Nita Wyatt Sundbye Sewell
Nita Wyatt Sundbye Sewell passed away Tuesday, August 4, 2015 at the Neuvant House for Memory Care, Lawrence, Kansas. Nita was born in Calico Rock, Arkansas, February 28, 1932, to Ewell C. Wyatt and Eltha Sears.
Nita graduated from high school at the age of fifteen having been advanced several times at the urging of her teachers. She attended Arkansas Polytechnic College where her older brother went, graduating in 1952.
There was never a doubt that Nita would be a teacher. At age eighteen, Nita taught for one year before graduation to earn money to be able to finish college. She taught first grade which influenced her career focus in reading. Following graduation, Nita taught for five years in Johnson County, Kansas. During this time, Nita attended summer school sessions at The University of Kansas, completing her MS degree in 1956. Nita was invited to stay in the School of Education as an Instructor and completed her EdD in 1960. During the summers, Nita taught remedial reading to elementary students.
There were no positions available at the University of Kansas School of Education when Nita’s doctorate was completed so she took an assistant professor position at Central Missouri State College in Warrensburg for one year, then returned to KU, where she taught for forty years, retiring as Professor in 1998.
From the beginning of her career, she was interested in remedial reading. Both her thesis and graduate research focused on reading and why children had problems learning to read. The research she conducted on phonics and the teaching of reading was major at that time in the history of teaching reading.
During Nita’s tenure at KU, she served as Chairperson of the Department of Curriculum and Instruction and Assistant Dean and Director of Teacher Education in addition to teaching, supervising practicum, and leading research in the field of remedial reading. She served as project director of a US Office of Education research program with twenty-five leaders of research in reading early in her career which gave her many opportunities for publications and contacts.

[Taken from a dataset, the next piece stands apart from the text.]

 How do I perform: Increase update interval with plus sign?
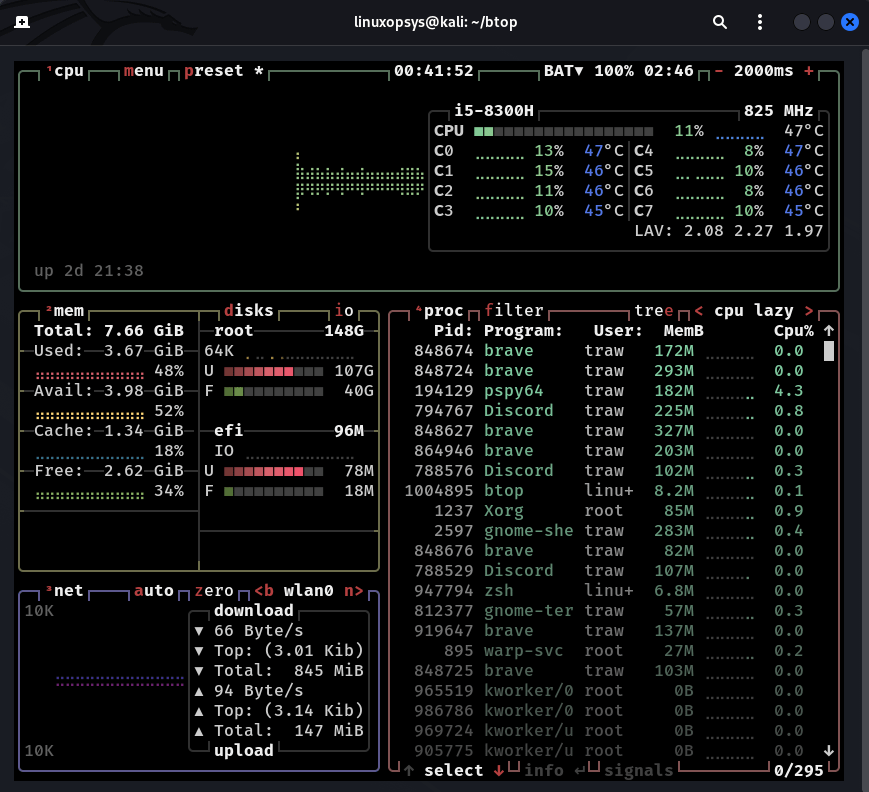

Through her research in the other areas of language arts, Nita wrote scripts for Centron, preparing film strips for fifth and sixth graders on the history of the English language.
Nita made significant contributions to the field of reading through her publications. One such contribution was the publication of a reading program for remedial readers, The Essential Sight Words Program which is still in publication and used in teaching remedial reading. Nita remained connected to her masters and doctoral graduate students as they followed their careers.
Nita received many honors throughout her career, some of which include: Outstanding Young Women of America in 1967, KU’s Women’s Hall of Fame in 1972, The Chancellor’s Award for Distinguished Teaching in 1992, and finalist for the HOPE Award.
In 1970, Nita married Ronald Sundbye, minister of the First Methodist Church in Lawrence, who died in 1994 following many years of illness. Early in retirement, Nita married Ed Sewell, a former art teacher from Minnesota, who died in 2007. They enjoyed many travels together.
Nita is survived by two brothers, Don (LaRue) Wyatt, of Overland Park, Kansas, and Benji (Flora) Wyatt of Charlottesville, Virginia; four step-children, Kevin (Kelly) Sundbye of Topeka, Kansas, Kris Sundbye, of St. Paul, Minnesota, Eric (Deborah) Sundbye of Castle Rock, Colorado and Eirn (Lonnie) Snodgrass of Paragould, Arkansas; five grandchildren; two nephews, Brent Wyatt, Kansas City, Missouri, and Kennon Wyatt, Olathe, Kansas, three nieces, Wendy Matousek, Seattle, Washington, LeAnn Timmons, Broomfield, Colorado, and Jami Wyatt, Charlottesville, Virginia, and three great nephews.
Memorial contributions may be sent in her name to the Kansas University Endowment Association, for the Nita Sundbye Scholarship for graduate students in Reading, School of Education and may be sent in care of Warren-McElwain Mortuary.
Dr. Sundbye was my graduate advisor at KU; the guidance and support she gave me will forever be appreciated. Nita was able to convey her vast knowledge of how people learn to read in an interesting and thought-provoking manner. Sometimes I thought she was the “Columbo” of the reading world–she brought the class to a certain point and then added a twist to the discussion that led us to an “aha” moment. Nita was very kind to me both personally and professionally and I will remember her fondly. Sincerely, Karen Davies
I knew Nita through First United Methodist Church. She hosted The Group, a social group of the church, several times. So glad I had the opportunity to get to know her.